Information supplied =
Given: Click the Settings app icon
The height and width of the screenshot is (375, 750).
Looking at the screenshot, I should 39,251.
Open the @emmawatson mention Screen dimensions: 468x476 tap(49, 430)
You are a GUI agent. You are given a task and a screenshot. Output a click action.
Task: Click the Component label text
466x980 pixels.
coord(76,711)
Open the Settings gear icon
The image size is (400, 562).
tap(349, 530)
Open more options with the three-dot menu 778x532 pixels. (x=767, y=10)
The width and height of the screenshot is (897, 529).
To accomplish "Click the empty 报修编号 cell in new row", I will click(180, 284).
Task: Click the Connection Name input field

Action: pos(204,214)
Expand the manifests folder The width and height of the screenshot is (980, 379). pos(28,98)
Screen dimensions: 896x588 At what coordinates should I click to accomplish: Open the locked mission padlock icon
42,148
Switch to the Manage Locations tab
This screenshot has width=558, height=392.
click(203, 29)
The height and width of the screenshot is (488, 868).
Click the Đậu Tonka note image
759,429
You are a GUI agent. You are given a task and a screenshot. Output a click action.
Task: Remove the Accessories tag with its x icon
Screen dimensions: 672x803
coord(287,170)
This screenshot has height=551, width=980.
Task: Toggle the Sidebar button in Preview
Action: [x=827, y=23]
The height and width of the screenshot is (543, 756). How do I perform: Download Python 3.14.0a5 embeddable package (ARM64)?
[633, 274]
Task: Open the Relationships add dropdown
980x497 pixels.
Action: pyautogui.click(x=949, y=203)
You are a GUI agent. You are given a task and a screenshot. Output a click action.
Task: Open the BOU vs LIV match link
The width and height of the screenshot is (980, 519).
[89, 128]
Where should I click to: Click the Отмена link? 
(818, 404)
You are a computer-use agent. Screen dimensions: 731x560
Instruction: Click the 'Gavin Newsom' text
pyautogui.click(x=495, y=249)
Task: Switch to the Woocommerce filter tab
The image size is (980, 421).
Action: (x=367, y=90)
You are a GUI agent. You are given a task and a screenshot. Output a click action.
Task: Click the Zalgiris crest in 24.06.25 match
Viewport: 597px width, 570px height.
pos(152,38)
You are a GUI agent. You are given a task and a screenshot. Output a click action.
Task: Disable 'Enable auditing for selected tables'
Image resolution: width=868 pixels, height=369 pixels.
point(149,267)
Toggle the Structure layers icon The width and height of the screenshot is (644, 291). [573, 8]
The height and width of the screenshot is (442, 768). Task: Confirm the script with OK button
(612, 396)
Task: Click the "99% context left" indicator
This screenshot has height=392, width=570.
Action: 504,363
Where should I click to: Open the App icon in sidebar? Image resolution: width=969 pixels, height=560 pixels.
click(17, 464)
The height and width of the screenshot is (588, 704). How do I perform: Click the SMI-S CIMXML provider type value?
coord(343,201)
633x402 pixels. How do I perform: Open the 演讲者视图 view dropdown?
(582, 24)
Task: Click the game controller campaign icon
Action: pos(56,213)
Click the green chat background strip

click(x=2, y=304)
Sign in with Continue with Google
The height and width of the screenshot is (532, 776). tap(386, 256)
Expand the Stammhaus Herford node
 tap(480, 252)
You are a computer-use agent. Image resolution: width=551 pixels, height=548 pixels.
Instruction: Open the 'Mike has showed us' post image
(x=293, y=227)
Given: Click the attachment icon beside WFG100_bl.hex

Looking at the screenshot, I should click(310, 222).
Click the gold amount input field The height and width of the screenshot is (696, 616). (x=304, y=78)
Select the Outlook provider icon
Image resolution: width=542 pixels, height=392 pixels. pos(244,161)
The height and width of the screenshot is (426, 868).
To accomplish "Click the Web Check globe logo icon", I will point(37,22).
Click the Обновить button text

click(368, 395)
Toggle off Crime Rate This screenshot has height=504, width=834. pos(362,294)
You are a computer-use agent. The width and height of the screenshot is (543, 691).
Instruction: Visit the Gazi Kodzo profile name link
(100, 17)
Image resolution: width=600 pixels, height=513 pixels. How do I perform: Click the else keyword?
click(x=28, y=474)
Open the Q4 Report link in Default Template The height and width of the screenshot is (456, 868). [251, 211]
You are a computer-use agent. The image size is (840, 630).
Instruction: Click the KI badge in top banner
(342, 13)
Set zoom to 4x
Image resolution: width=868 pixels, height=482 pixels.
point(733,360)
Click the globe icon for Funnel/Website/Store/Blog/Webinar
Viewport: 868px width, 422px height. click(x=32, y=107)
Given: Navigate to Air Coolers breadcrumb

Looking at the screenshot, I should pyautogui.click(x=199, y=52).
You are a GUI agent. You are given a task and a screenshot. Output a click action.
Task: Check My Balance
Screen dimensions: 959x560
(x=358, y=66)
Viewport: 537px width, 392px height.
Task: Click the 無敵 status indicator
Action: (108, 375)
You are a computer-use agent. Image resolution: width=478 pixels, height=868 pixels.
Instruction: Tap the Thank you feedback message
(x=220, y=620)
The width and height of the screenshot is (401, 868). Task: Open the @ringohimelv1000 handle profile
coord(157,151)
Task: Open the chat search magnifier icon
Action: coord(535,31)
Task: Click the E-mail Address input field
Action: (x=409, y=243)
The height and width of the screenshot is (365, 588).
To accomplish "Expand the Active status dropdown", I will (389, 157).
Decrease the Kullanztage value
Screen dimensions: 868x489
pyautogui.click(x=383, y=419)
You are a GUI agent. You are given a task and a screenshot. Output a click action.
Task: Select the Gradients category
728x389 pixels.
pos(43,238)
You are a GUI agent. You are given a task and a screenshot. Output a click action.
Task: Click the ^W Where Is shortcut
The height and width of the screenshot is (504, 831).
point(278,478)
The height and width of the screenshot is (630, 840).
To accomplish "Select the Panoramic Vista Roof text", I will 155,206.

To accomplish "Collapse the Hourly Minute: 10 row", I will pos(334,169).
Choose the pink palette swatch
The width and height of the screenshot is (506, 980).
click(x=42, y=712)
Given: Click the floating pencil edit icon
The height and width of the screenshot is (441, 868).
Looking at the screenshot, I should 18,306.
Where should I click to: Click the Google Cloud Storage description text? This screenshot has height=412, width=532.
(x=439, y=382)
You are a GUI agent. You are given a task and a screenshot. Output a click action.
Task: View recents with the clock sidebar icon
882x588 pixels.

What the task requires = Note every line of the entries in which "match" appears, and copy it down.

Solution for this exercise =
Task: Open the BOU vs LIV match link
Task: Click the Zalgiris crest in 24.06.25 match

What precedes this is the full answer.